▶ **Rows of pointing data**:
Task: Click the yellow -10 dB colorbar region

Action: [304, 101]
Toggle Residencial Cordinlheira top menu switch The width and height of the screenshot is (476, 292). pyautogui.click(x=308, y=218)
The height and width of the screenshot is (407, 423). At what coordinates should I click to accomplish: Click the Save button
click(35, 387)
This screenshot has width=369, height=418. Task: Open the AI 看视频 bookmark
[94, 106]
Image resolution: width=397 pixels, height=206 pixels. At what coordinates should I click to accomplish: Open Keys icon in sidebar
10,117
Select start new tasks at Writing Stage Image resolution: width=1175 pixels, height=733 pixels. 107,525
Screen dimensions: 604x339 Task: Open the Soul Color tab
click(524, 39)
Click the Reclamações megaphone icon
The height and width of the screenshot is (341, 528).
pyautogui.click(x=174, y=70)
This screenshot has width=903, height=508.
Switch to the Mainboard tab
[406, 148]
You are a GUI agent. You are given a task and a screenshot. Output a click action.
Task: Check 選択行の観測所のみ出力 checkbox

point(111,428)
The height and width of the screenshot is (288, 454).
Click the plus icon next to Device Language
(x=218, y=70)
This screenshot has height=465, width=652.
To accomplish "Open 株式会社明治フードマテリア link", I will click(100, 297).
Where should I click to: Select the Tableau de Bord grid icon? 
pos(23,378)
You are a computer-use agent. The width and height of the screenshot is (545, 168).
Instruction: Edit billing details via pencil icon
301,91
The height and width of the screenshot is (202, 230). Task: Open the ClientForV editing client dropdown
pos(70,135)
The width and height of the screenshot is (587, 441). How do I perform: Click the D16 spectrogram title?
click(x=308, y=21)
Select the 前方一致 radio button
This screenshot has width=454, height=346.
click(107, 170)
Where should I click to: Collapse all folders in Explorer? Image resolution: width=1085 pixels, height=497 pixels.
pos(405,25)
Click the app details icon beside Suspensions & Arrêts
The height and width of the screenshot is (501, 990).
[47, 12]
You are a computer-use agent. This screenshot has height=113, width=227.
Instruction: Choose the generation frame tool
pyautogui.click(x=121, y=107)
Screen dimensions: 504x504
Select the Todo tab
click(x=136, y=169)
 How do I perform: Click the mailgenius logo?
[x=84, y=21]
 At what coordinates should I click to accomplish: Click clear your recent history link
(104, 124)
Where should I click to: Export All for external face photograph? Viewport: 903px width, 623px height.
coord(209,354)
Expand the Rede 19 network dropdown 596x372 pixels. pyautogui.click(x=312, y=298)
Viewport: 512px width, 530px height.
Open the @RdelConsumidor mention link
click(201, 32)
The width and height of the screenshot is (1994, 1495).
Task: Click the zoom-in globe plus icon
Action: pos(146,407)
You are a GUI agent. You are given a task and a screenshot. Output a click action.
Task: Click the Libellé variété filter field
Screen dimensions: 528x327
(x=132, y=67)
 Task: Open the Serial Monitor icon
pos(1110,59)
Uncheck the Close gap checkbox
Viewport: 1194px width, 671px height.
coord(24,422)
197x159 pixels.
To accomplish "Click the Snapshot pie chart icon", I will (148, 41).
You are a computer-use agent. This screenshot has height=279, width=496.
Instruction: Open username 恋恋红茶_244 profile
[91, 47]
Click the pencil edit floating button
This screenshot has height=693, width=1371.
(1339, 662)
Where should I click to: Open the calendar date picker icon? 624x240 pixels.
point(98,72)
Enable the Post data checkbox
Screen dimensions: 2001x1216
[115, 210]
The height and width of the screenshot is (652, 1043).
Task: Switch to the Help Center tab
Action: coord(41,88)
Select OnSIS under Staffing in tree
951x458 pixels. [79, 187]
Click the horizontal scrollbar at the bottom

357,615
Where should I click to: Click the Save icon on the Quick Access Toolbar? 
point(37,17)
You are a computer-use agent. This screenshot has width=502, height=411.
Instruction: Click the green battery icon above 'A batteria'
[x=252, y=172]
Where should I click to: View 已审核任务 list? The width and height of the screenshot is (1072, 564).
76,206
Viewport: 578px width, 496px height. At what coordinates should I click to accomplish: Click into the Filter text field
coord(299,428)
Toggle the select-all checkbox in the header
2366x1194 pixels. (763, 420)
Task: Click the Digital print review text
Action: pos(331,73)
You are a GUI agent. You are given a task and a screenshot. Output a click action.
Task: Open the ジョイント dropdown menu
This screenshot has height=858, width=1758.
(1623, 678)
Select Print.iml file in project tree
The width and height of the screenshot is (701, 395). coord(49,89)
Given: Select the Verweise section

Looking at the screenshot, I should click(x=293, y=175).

▶ **Directive**: How many lines in the listing above contain the word "pencil"? Reply with the number only.

▶ **Completed exercise**: 2